Fisso lo schermo davanti a me, il vuoto che invade il mio intero corpo non fa uscire nessuna nuova idea e mi domando cosa fare per sbloccare questo livello di auto distruzione che ho innescato. Sbuffo, lascio andare la matita sulla tavoletta e poi butto la testa indietro. Solo quando sento bussare cerco di ricompormi.

"Ti ho portato un caffè". La voce di chi non avrei voluto assolutamente sentire si fa strada nella stanza. "Ho visto che non l'hai bevuto a casa".

Casa. Casa mia. Perché ha passato l'ennesima notte nel mio letto. "Grazie". Cerco di sorridere mentre prendo il contenitore che mi sporge, senza nessuna voglia di berlo. Lo guardo provando a perdermi nel suo sguardo come ho fatto in un paio di occhi neri solo qualche giorno fa, ma non funziona, non quando ho messo un nastro bianco e rosso a delimitare il mio cuore.

"Stavi lavorando?". Domanda mentre inizia a spostare i fogli che sono sparsi sulla scrivania.

E trovo irritante che lo faccia soprattutto perché sa che non voglio vengano toccati. Prendo dalle sue mani quello che sta guardando e con un gesto lo allontano dai miei schizzi. "Hanno un loro posto". Giustifico il mio comportamento con una scusa.

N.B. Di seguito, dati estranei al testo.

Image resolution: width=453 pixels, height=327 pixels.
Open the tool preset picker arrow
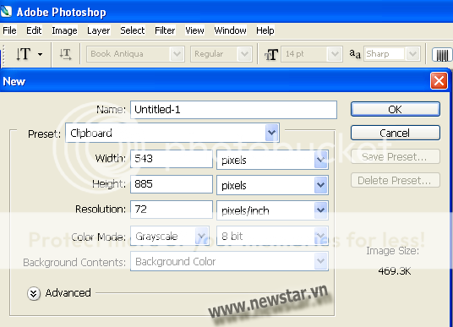tap(41, 54)
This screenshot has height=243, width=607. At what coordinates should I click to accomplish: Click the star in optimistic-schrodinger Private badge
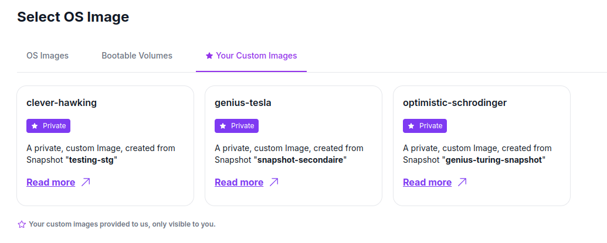click(x=412, y=126)
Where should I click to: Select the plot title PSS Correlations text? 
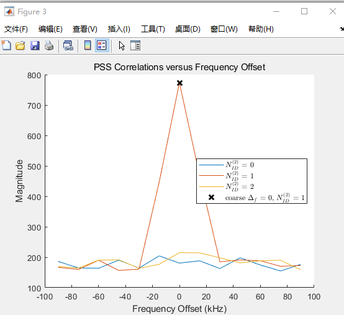(x=179, y=67)
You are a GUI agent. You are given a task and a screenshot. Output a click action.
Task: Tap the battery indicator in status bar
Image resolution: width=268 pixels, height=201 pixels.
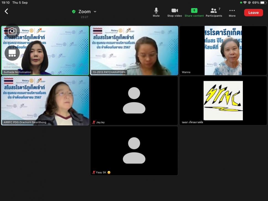[263, 2]
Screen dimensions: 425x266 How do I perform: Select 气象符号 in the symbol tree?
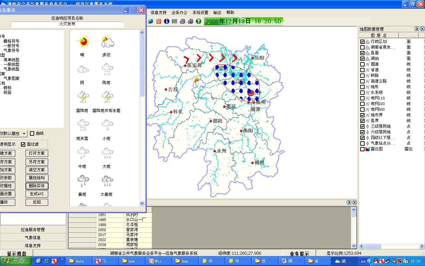(x=11, y=51)
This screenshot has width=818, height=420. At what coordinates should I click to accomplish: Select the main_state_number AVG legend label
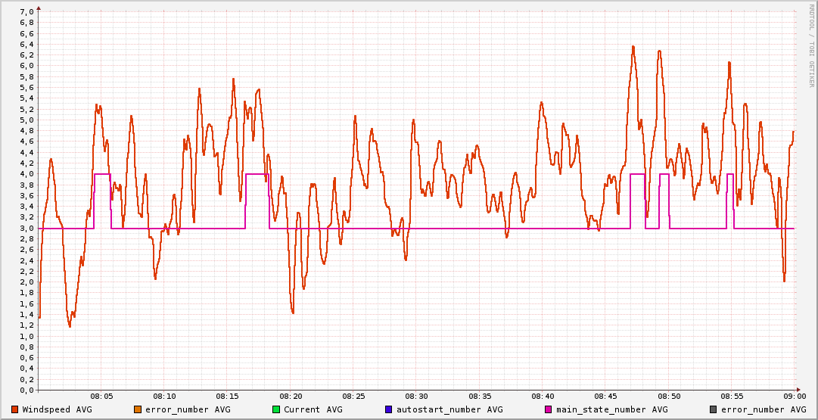coord(612,409)
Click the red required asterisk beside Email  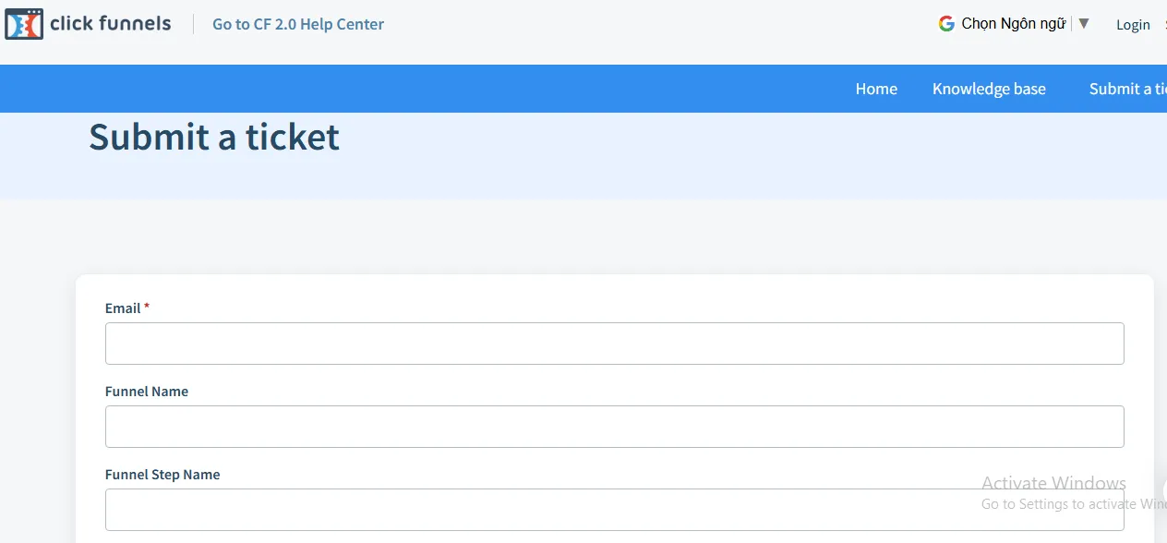pyautogui.click(x=147, y=308)
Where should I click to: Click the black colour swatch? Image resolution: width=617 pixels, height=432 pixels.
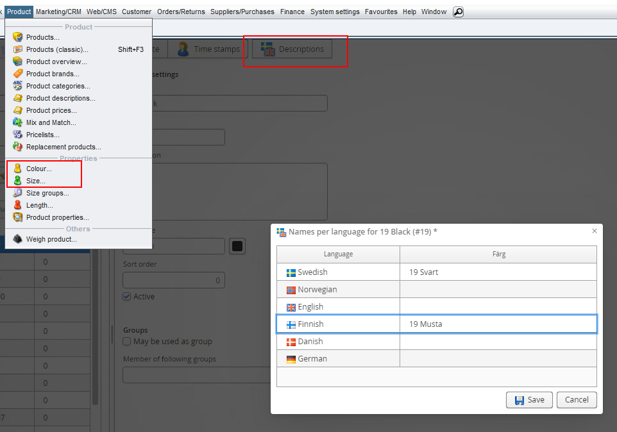pyautogui.click(x=237, y=246)
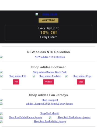Click broken image icon beside Shop Real Madrid
Screen dimensions: 97x129
pos(1,113)
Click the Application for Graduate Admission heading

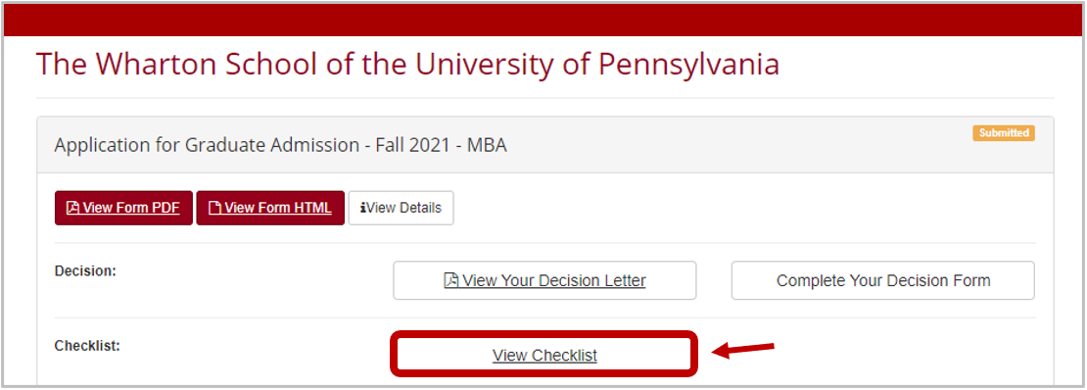[280, 146]
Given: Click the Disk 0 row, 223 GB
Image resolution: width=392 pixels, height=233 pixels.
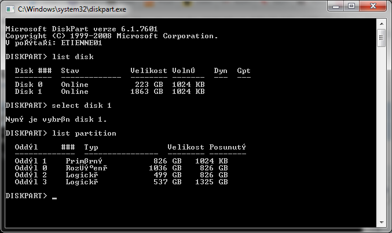Looking at the screenshot, I should pos(109,85).
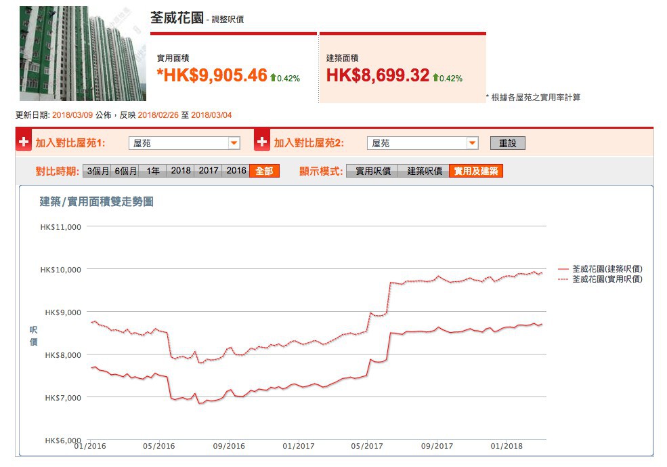Switch period to 6個月

pyautogui.click(x=125, y=171)
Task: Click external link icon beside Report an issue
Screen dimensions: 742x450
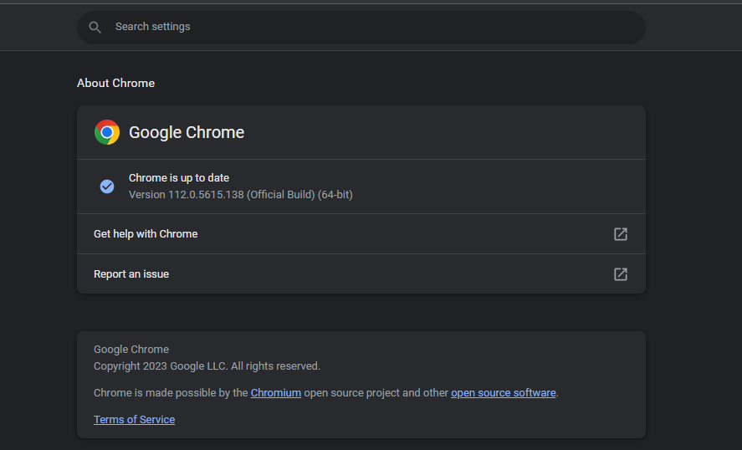Action: [x=621, y=274]
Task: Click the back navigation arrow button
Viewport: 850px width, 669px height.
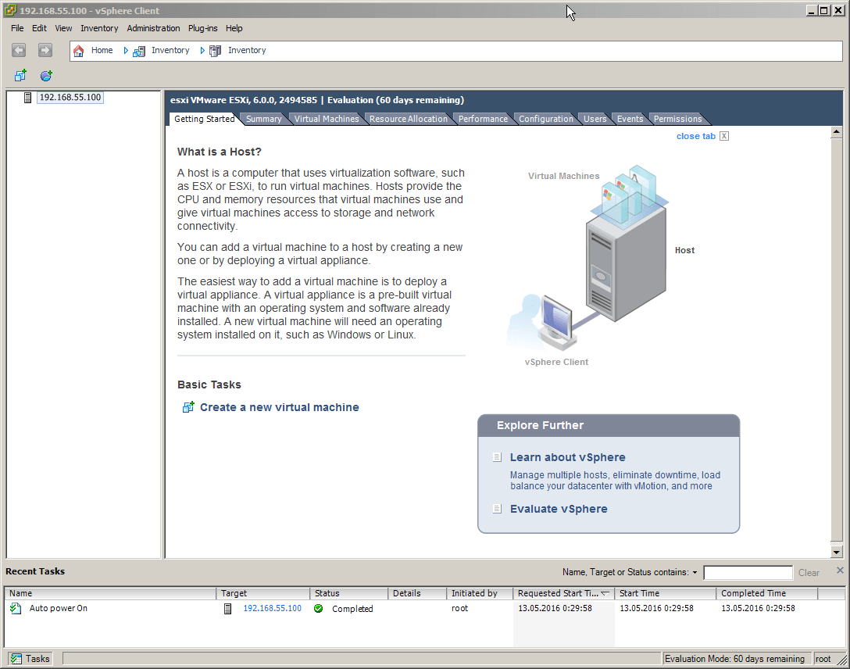Action: pyautogui.click(x=19, y=51)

Lo vedo alzare gli occhi al cielo, ma non accenna ad andarsene. "Potrei trasferirmi da te". Dice dal nulla, prendendomi in contro piede.

"Forse è un po' affrettato". Ribatto.

"Forse, ma stiamo bene assieme e poi so che hai solo paura di fare un passo avanti per cui vivere assieme è un ottima soluzione ai tuoi problemi".

Lo guardo allibito e mi chiedo quando sia diventato così sfrontato. " Non lo so, mi sembra ancora presto". Cerco di frenarlo.

"Lucas, lo so che ami di più il tuo fumetto che me, ma non ne sono geloso, te lo assicuro". Dice appoggiandosi alla scrivania.

Sto cercando le parole adatte per spiegargli quanta verità ci sia in questa sua frase quando ancora una volta bussano alla porta.

"È aperto". Dico quando nessuno abbassa la maniglia, facendomi voltare verso l'uscio e sorprendendomi quando vedo chi appare in quella cornice bianca.